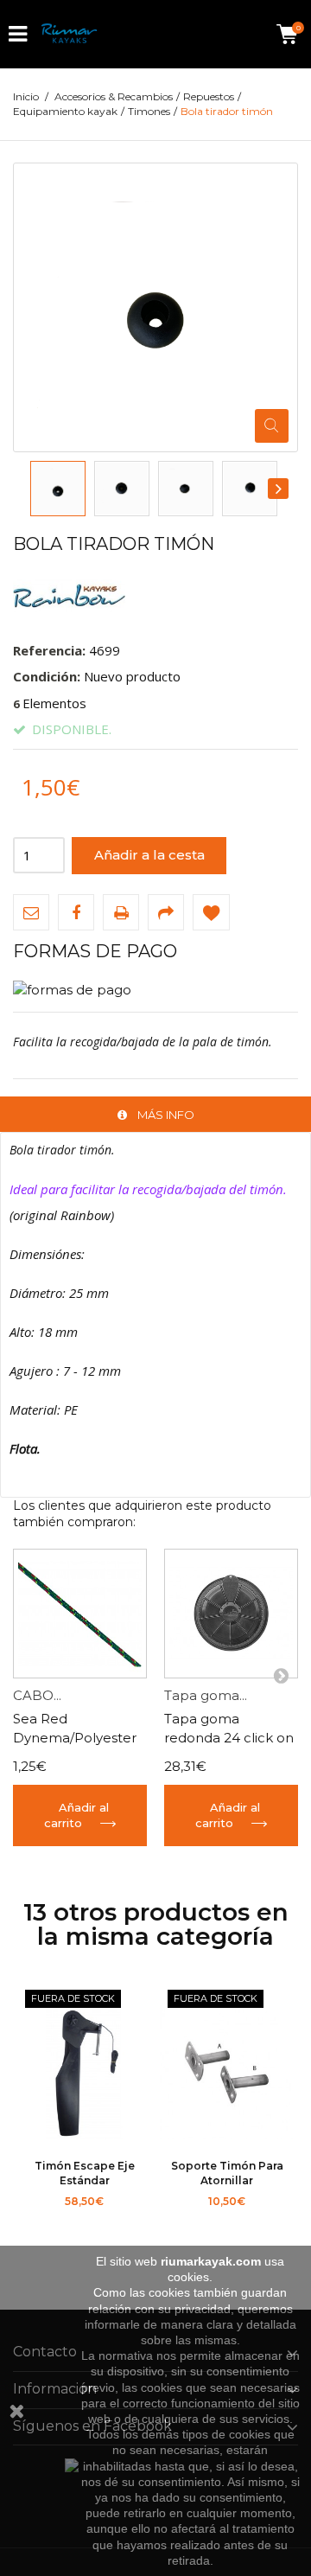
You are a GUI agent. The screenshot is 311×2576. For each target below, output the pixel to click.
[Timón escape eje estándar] (84, 2074)
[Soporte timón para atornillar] (226, 2074)
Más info (165, 1115)
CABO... (37, 1695)
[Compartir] (166, 912)
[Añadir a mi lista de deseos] (211, 912)
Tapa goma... (205, 1695)
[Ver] (124, 2222)
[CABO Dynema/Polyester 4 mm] (80, 1613)
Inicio (26, 96)
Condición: (46, 676)
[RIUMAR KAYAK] (69, 34)
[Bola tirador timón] (58, 488)
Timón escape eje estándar (85, 2172)
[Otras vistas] (31, 488)
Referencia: (49, 650)
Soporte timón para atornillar (227, 2172)
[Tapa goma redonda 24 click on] (231, 1613)
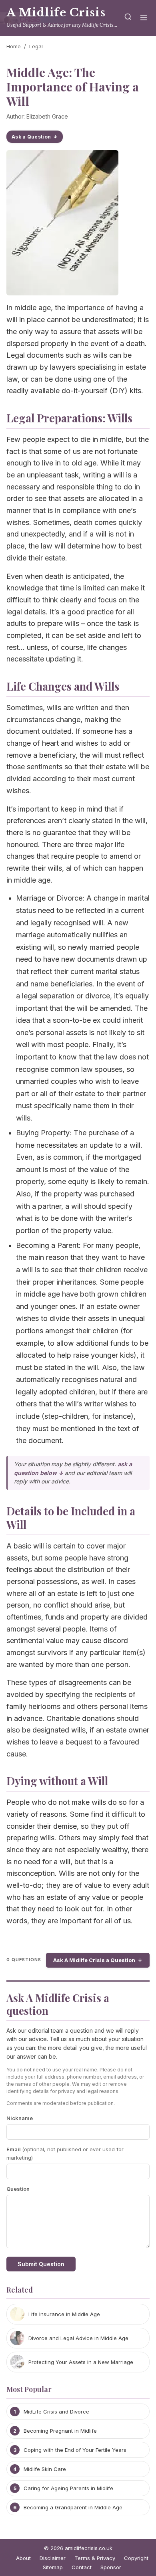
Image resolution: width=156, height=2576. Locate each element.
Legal (36, 46)
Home (13, 46)
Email (65, 2153)
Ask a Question (31, 137)
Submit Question (41, 2264)
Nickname (19, 2118)
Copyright (136, 2558)
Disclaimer (53, 2558)
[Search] (128, 18)
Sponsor (110, 2567)
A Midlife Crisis (55, 13)
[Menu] (144, 18)
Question (18, 2189)
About (23, 2558)
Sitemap (53, 2567)
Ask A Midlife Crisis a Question (94, 1960)
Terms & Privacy (94, 2558)
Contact (82, 2567)
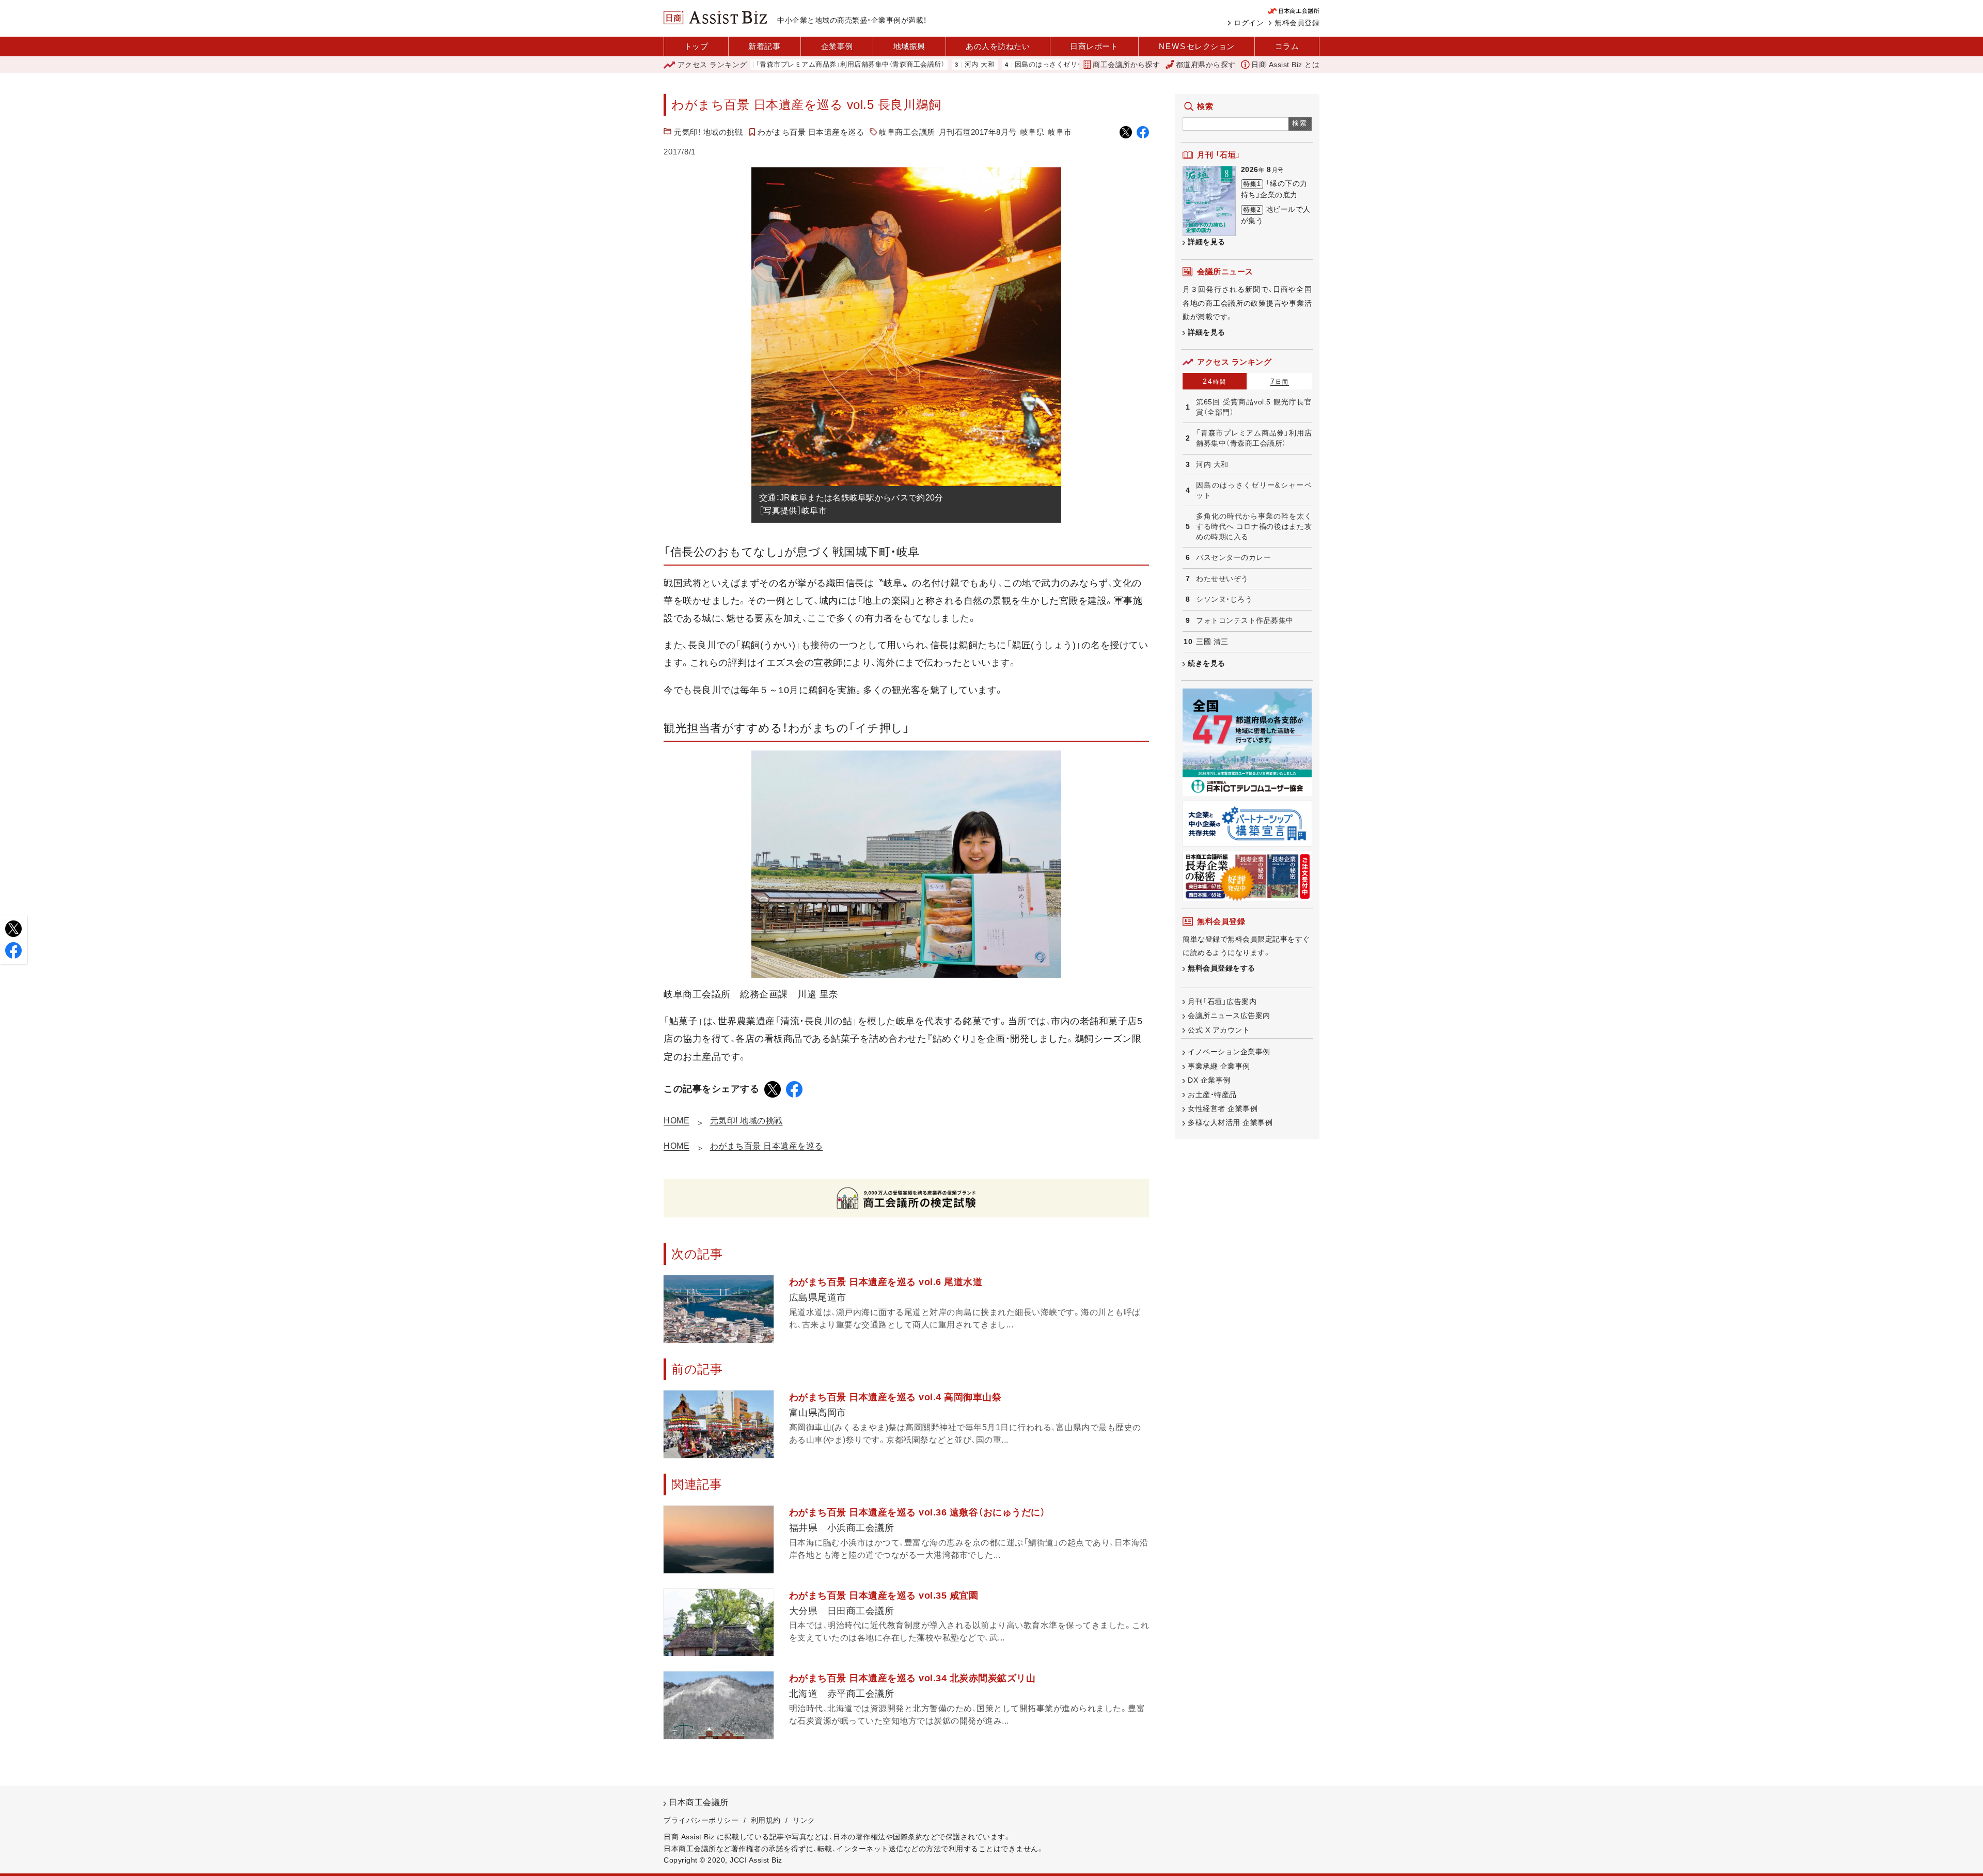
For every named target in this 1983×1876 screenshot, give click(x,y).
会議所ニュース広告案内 (1229, 1015)
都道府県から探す (1206, 64)
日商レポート (1094, 46)
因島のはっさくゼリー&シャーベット (989, 64)
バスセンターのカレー (1233, 557)
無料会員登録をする (1221, 968)
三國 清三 (1212, 641)
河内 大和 (895, 64)
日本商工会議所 (699, 1802)
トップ (696, 46)
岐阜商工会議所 (907, 132)
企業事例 (837, 46)
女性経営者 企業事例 (1222, 1108)
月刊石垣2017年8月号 (978, 132)
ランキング (712, 64)
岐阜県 (1032, 132)
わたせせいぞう (1222, 578)
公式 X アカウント (1219, 1030)
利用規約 (766, 1820)
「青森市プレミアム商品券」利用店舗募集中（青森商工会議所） (766, 64)
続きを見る (1206, 663)
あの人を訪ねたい (998, 46)
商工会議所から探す (1126, 64)
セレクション (1197, 46)
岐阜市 (1060, 132)
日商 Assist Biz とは (1285, 64)
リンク (804, 1820)
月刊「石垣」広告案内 (1222, 1001)
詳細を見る (1206, 242)
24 (1214, 381)
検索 (1300, 123)
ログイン (1249, 23)
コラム (1287, 46)
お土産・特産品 (1212, 1094)
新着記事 (764, 46)
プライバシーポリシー (701, 1820)
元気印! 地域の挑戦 (708, 132)
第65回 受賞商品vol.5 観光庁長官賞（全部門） (1254, 407)
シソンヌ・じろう (1224, 599)
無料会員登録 (1296, 23)
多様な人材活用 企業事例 (1230, 1122)
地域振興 (909, 46)
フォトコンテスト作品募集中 (1245, 620)
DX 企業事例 (1209, 1080)
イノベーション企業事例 (1229, 1052)
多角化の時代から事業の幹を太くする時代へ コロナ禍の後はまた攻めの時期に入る (1254, 526)
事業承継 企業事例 (1219, 1066)
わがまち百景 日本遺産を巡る (811, 132)
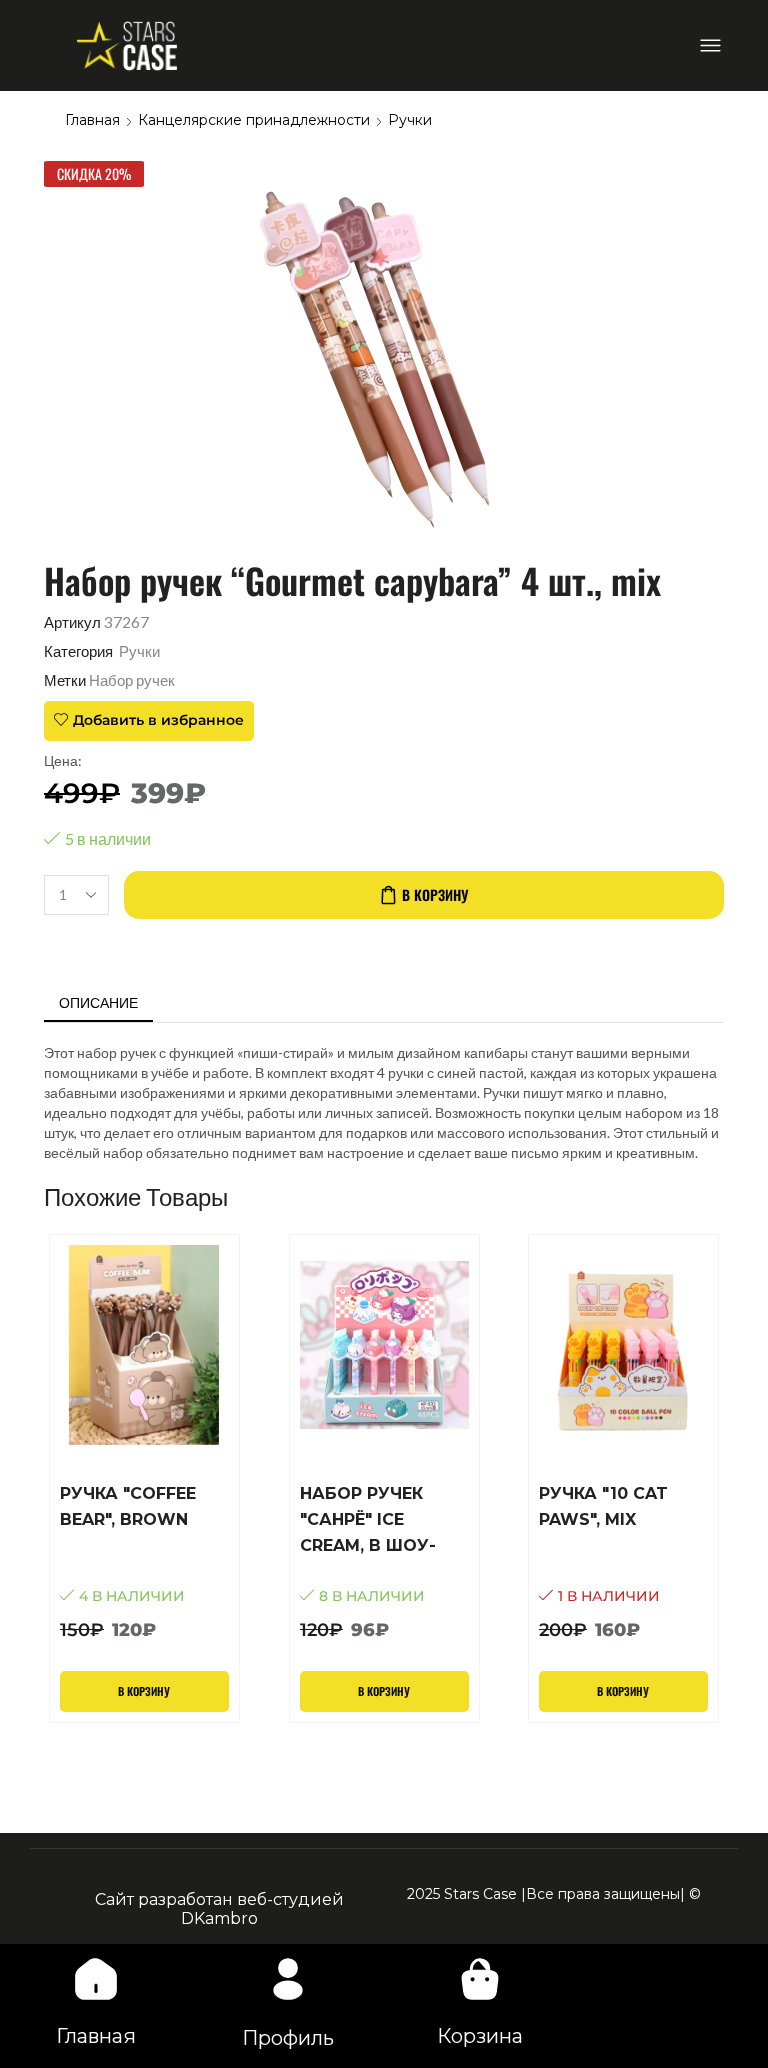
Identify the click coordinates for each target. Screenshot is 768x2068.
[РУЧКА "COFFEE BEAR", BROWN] (144, 1562)
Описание (98, 1002)
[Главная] (96, 1979)
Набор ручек (132, 680)
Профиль (288, 2038)
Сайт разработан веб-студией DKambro (219, 1909)
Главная (92, 120)
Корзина (480, 2036)
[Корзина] (480, 1979)
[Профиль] (288, 1979)
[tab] (98, 1003)
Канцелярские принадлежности (254, 120)
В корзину (435, 894)
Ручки (410, 120)
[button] (710, 45)
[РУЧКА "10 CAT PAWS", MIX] (623, 1562)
_ _ _ _
■ **What is needed**: If a line in the data above includes the string "each", copy it.

■ **Response for this exercise**:
You are a GUI agent. The screenshot is 311×2576. For each target below, output the pixel to click.
Image resolution: width=156, height=2576. Locate each element.
Identify the click coordinates for each target. Screenshot is 768x2068.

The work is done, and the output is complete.